I. Collar
Lo sabía, si salía de ahí, todos morirían. Era tentador. La puerta estaba frente a ella y parecía burlarse de su indecisión; solo había unos pocos pasos que la separaban de la libertad.
El frío hacía que crujieran sus huesos; estaba empapada, lo que bajaba aún más la temperatura. Sus dientes castañeaban. ¿Dónde estaba? Tenía hambre, estaba cansada, asustada y, ¿sola? No, no sola; no le gustaba estar sola.
Lo que iba a hacer le aceleraba el corazón. Si sus seres queridos estaban vivos, ¿provocaría ella sus muertes? Nunca sabría si no salía de ahí. Lo único seguro es que moriría helada si se quedaba en ese lugar. Así que dejó atrás sus pensamientos y caminó con el cuerpo entumecido. Abrió la bendita puerta. Sintió un gran calor abrazador y caminó apenas por un sendero de tierra.
Llamó a una mujer de espaldas, y al girarse, se quedó asombrada: era su madre.
— ¿Má? ¿de verdad sos vos? ¿Estás bien? ¿Dónde estabas? —preguntó, pero vio a su madre negar con tristeza—. ¿No? ¿Qué pasa? —preguntó asustada por la respuesta.
Ver a su madre allí, frente a ella, desató una tormenta de emociones: alivio, pero también un miedo paralizante. ¿Acaso la perdería otra vez? ¿Estaba a punto de desaparecer como en tantas otras pesadillas?
—Nada está bien, Vera —respondió con la mirada perdida.
— ¿Pero por qué?
—Amor, ¿no ves que estoy muriendo? —dijo.
Vera la miró aterrada; luego, la mujer se desvaneció.
Sintió un grito que resonaba en sus oídos, incluso mientras abría los ojos de golpe. Su corazón latía con fuerza, atrapado aún en el eco del grito desesperado que había lanzado en su sueño. Jadeante, se llevó una mano al pecho, tratando de calmarse.

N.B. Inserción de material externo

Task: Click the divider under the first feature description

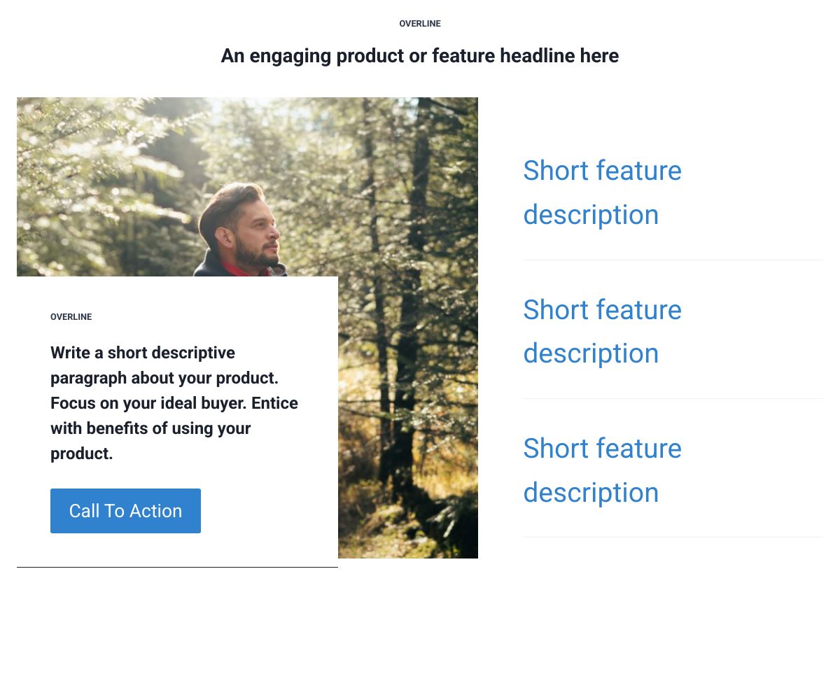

—Qué sueño más espantoso —murmuró, mientras la realidad comenzaba a imponerse sobre las sombras de su pesadilla.
Vera decidió que no le contaría a su tía; seguro que la iba a sermonear, otra vez, con que tenía que dejar de mirar películas de terror. Suspiró, tratando de quitarse el susto, pero luego una sonrisa le cruzó el rostro al recordar algo.
—Pero, otra vez soñé con mi mamá —dijo, levantándose contenta. Se dirigió rápidamente hacia su mochila, donde había guardado algo muy valioso para ella.
Mientras tanto, en la planta baja, reinaba un silencio apenas perturbado por el suave aroma a jazmín que se colaba por la ventana de la cocina, gracias al arbusto del patio y al ligero viento que soplaba desde temprano. La primavera se había apresurado en llegar a la ciudad.
En medio de esa quietud, Dana desayunaba sola, con ojeras que marcaban su lechosa piel. Peinaba su cabello castaño con la mano, manteniéndolo corto para no tener que lidiar con él todas las mañanas. Su semblante calmado y sus ojos oscuros, todavía somnolientos, dejaban ver el agotamiento de haber sido arrancada temprano de la cama por el señor del correo. Todavía no se acostumbraba a que él, o a veces su mamá, la despertaran con llamadas tempranas. A pesar de la distancia, seguía extrañando mucho a su madre, aunque la decisión de mudarse había tenido sus pros y contras.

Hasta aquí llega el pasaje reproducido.